Anche l’arcivescovo Zuppi ne è convinto, e in conclusione della nostra chiacchierata ci tiene a specificare che “i progetti che funzionano hanno sempre una componente strettamente locale, ma il locale e l’universale si arricchiscono a vicenda. Il laboratorio bolognese ha una tradizione importante che è la volontà di lavorare insieme e di integrare componenti diverse. La bellezza del progetto è che davvero è insieme: la curia, i sindacati, la Confindustria, l’artigianato, il comune e la regione stanno cercando insieme di dotarsi di strumenti. Nel locale poi si ritrova il dialetto indispensabile per capirsi”.

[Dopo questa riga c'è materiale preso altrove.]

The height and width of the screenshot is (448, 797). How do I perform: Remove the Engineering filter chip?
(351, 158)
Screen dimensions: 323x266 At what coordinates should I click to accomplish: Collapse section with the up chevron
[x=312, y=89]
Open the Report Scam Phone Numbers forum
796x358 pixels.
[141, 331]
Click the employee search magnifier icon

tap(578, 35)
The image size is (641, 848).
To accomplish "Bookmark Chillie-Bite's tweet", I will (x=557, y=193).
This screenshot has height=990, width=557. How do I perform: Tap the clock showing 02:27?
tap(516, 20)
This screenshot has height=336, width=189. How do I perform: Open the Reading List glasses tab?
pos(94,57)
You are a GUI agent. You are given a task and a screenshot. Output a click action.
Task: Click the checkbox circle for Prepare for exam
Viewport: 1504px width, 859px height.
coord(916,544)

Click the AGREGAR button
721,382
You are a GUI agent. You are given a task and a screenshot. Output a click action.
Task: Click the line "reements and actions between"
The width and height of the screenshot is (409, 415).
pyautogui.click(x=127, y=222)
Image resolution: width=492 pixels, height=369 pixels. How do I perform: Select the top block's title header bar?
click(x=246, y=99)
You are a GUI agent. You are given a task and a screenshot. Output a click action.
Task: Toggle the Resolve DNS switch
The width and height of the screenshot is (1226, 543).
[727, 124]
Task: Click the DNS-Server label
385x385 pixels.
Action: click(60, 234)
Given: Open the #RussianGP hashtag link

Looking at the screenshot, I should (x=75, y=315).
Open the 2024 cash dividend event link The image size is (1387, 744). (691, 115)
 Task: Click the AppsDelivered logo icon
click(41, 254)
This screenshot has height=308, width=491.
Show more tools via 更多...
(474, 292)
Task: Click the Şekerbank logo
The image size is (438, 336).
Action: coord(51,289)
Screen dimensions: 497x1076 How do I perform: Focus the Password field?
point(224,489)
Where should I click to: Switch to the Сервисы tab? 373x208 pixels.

Questa crisi avrà un’ampiezza storica, e forse il peggio deve ancora arrivare, ma ci sono già state altre crisi economiche in questo secolo e ci sono stati altri interventi importanti della chiesa a favore del lavoro. Faremo tesoro di queste esperienze nei territori che ne hanno bisogno perché, come dice Papa Francesco, ‘peggio ancora della pandemia sarebbe sciupare le possibilità e le occasioni che ci vengono offerte’. Il lavoro è una delle chiavi fondamentali per guardare al futuro, ed è una sfida che non possiamo permetterci di perdere. Dobbiamo fare il possibile e l’impossibile, ma insieme se ne esce, di questo sono sicuro”.